Question

A body of mass 30 kg suspended by means of three strings as shown in figure is in equilibrium. Tension in the horizontal string is (g = 10 m/s²)

• A. 300 N
• B. 150 N
• C. $\frac{300}{\sqrt{3}}$ N
• D. 300$\sqrt{3}$ N

Answer 1

Answer: (D)

300$\sqrt{3}$ N

Answer 2

We first note that at the point of suspension the three tensions are in equilibrium. In the diagram the vertical string (supporting the 30‐kg mass) provides the upward tension equal to the weight

$W = mg = 30 \times 10 = 300 \, \text{N}$.

At the junction (point Q) the other two strings are:

• A horizontal string with tension $T_h$ (unknown), and
• A string making 30° with the horizontal; call its tension $T_i$.
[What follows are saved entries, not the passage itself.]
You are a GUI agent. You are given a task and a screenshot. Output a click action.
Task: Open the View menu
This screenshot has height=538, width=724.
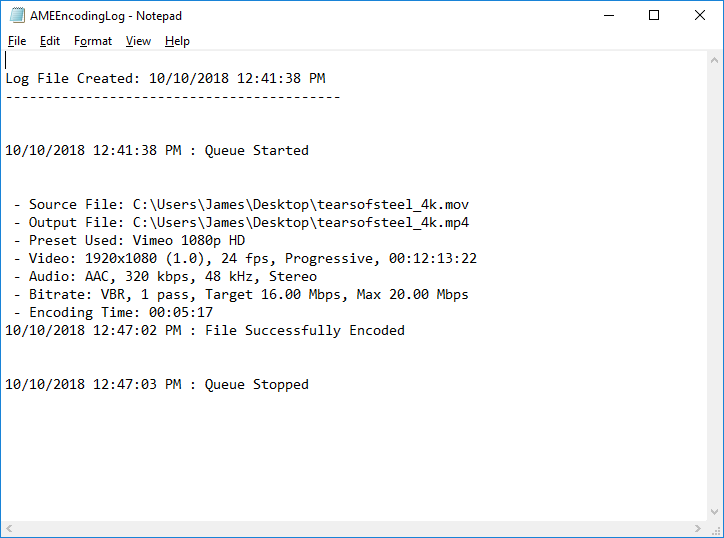click(138, 41)
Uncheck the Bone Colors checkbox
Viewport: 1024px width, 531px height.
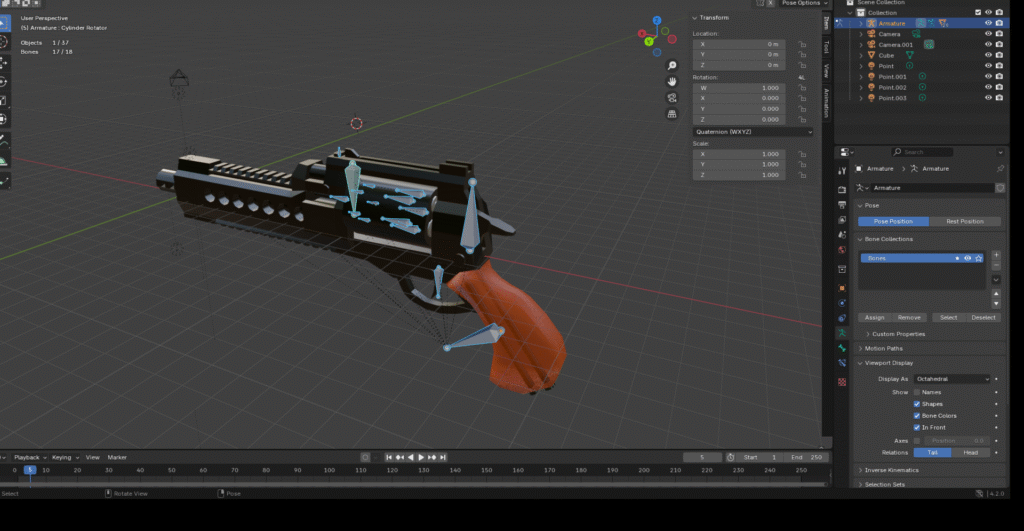click(x=917, y=415)
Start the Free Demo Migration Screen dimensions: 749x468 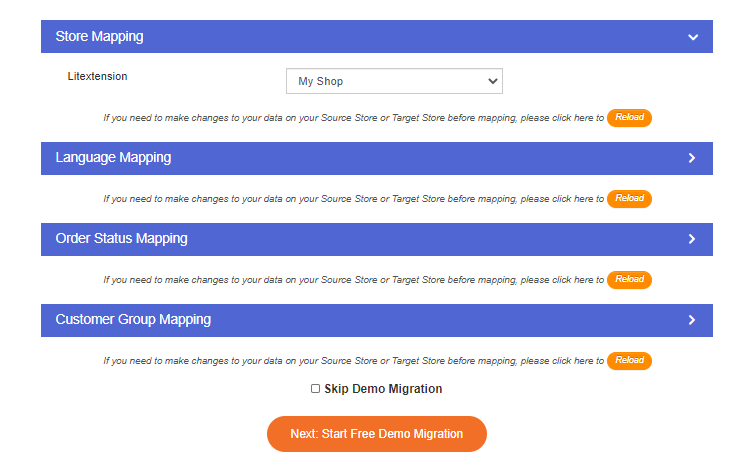tap(376, 434)
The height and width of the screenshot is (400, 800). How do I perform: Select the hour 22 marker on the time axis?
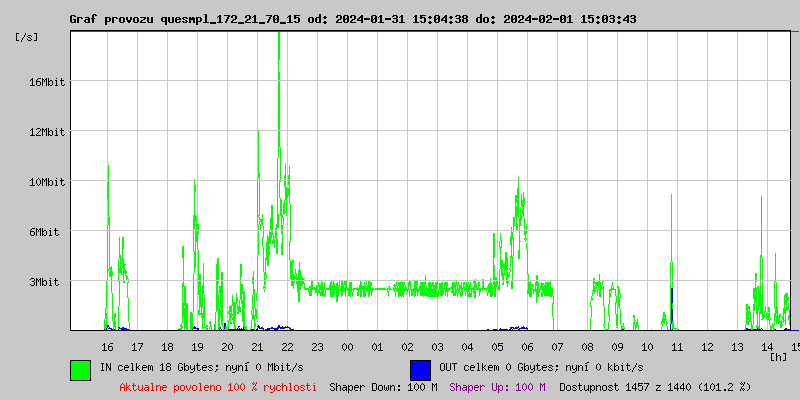point(287,347)
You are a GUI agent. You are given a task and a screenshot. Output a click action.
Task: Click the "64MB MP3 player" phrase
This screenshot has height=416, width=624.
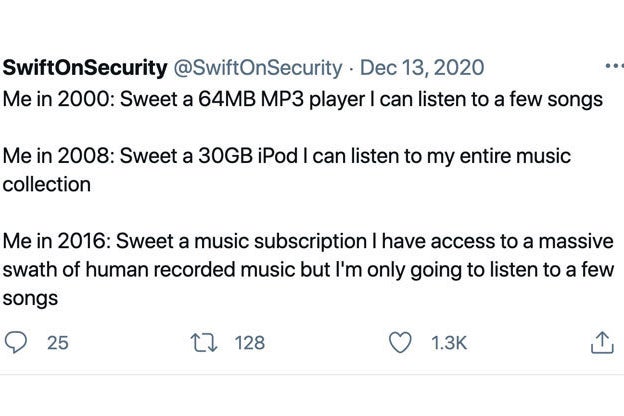[x=281, y=100]
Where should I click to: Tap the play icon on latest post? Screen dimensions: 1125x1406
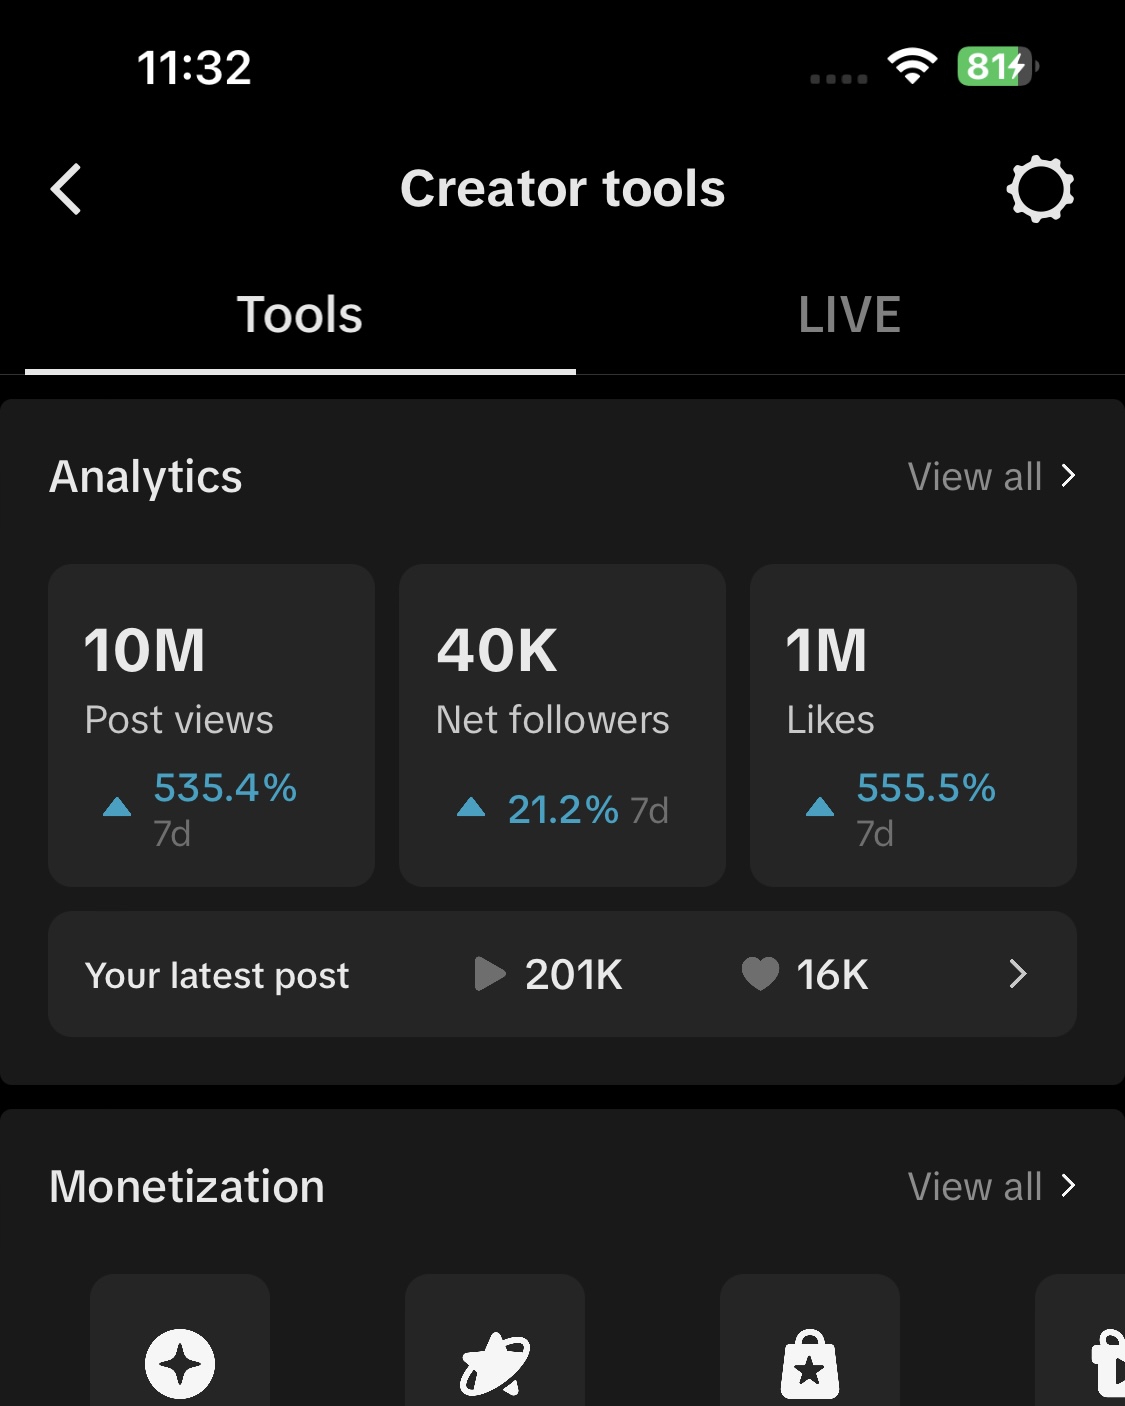coord(489,974)
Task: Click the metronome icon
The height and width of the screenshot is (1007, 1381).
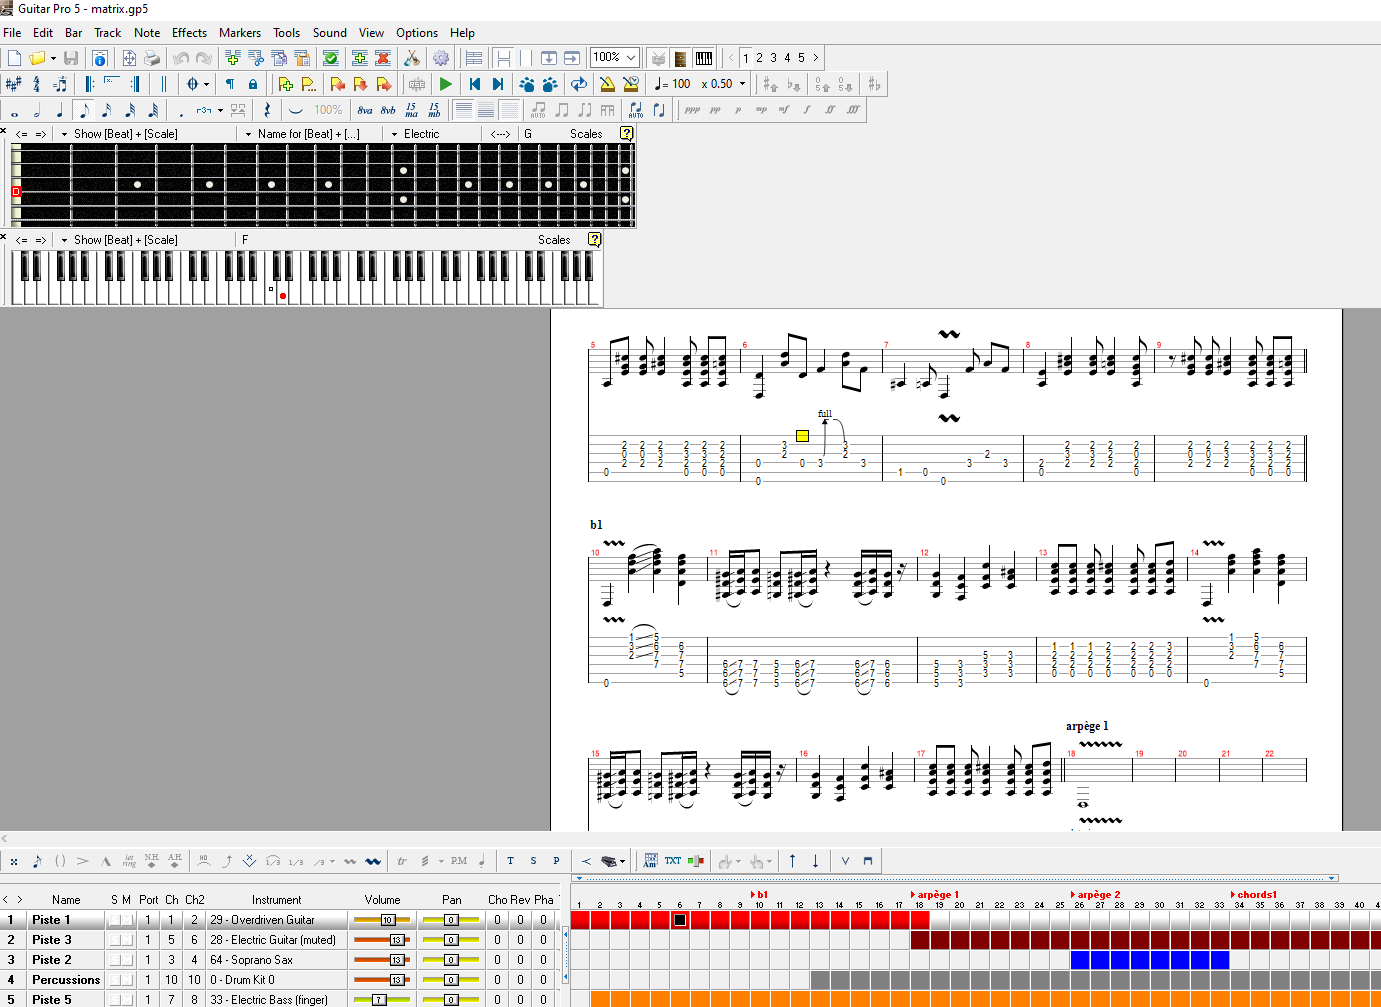Action: tap(606, 84)
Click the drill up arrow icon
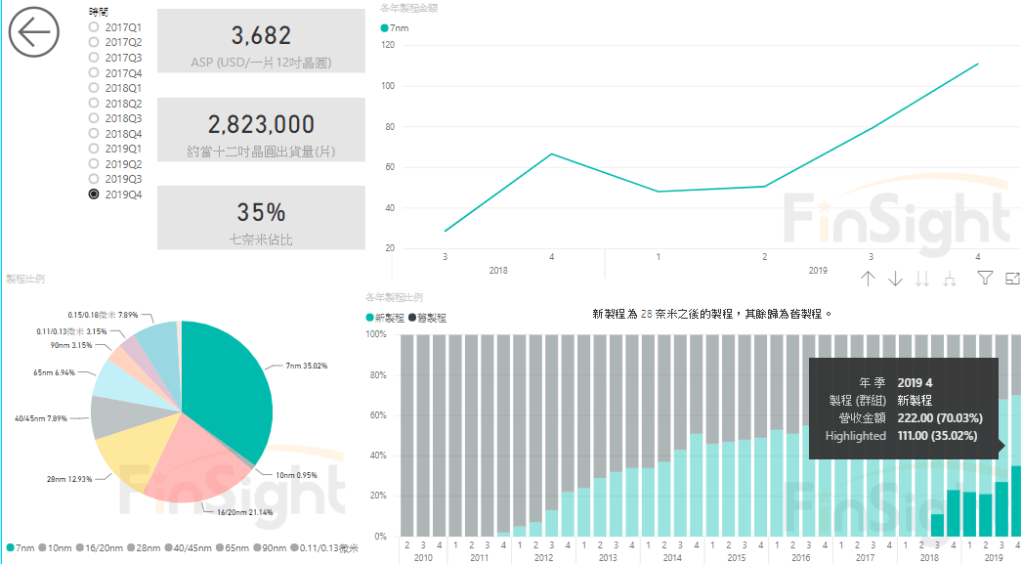The height and width of the screenshot is (564, 1022). click(x=868, y=279)
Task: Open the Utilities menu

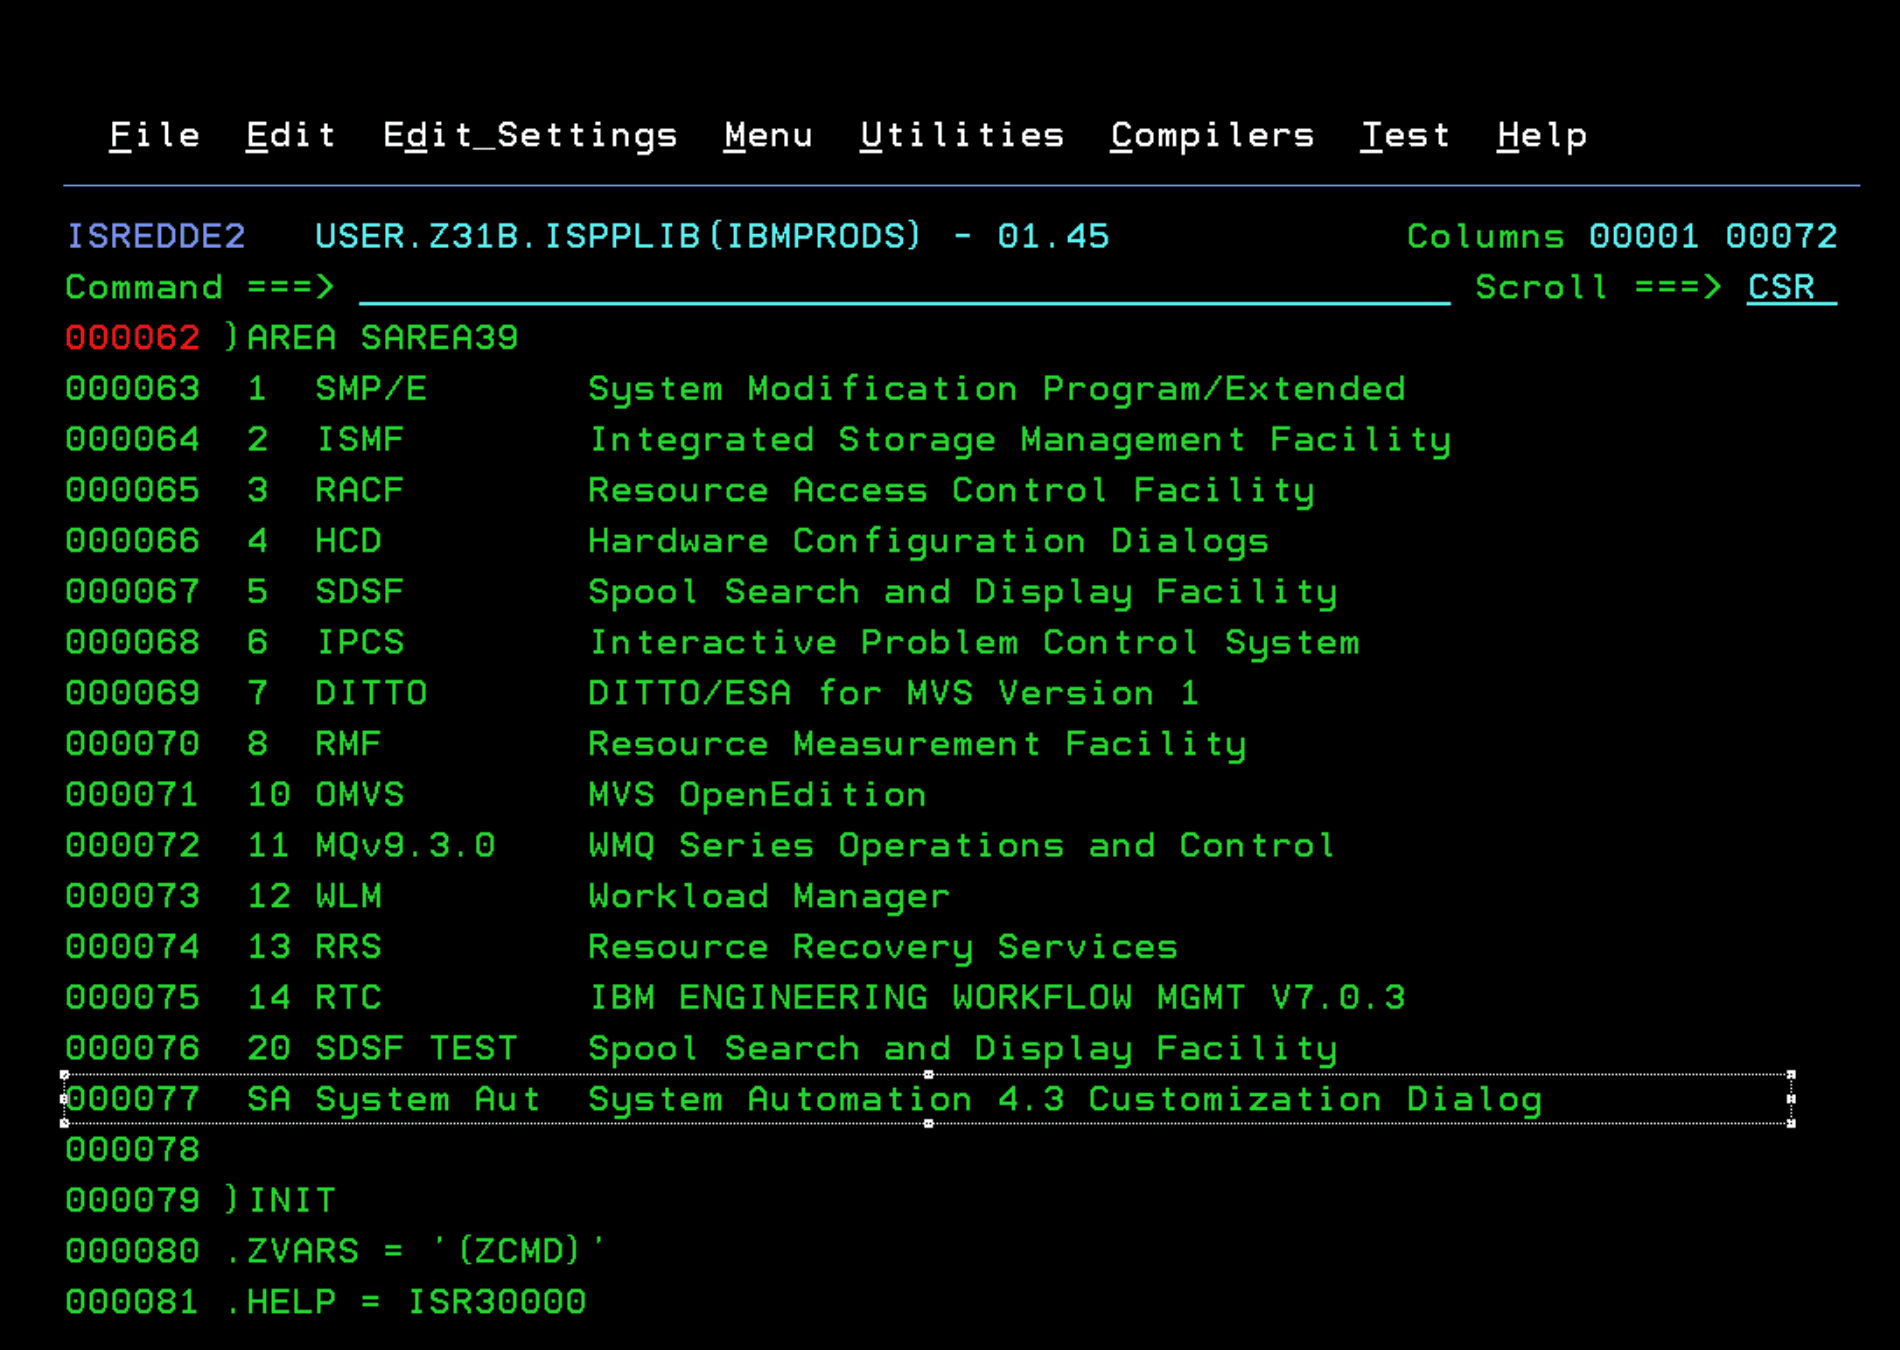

Since the strings are at right angles (the horizontal and the inclined string make a 90° angle) the vector sum of $T_h$ and $T_i$ must equal the vertical tension needed to balance the weight.

Resolving the inclined tension $T_i$ gives:

Horizontal component = $T_i \cos{30}$ Vertical component = $T_i \sin{30}$

For equilibrium the horizontal components must cancel:

$T_h = T_i \cos{30}$.

Also the entire vertical force is provided solely by the inclined string:

$T_i \sin{30} = 300 \implies T_i = \frac{300}{\sin{30}} = \frac{300}{1/2} = 600 \, \text{N}$.

Thus the tension in the horizontal string is

$T_h = 600 \cos{30} = 600 \times \frac{\sqrt{3}}{2} = 300\sqrt{3} \, \text{N}$.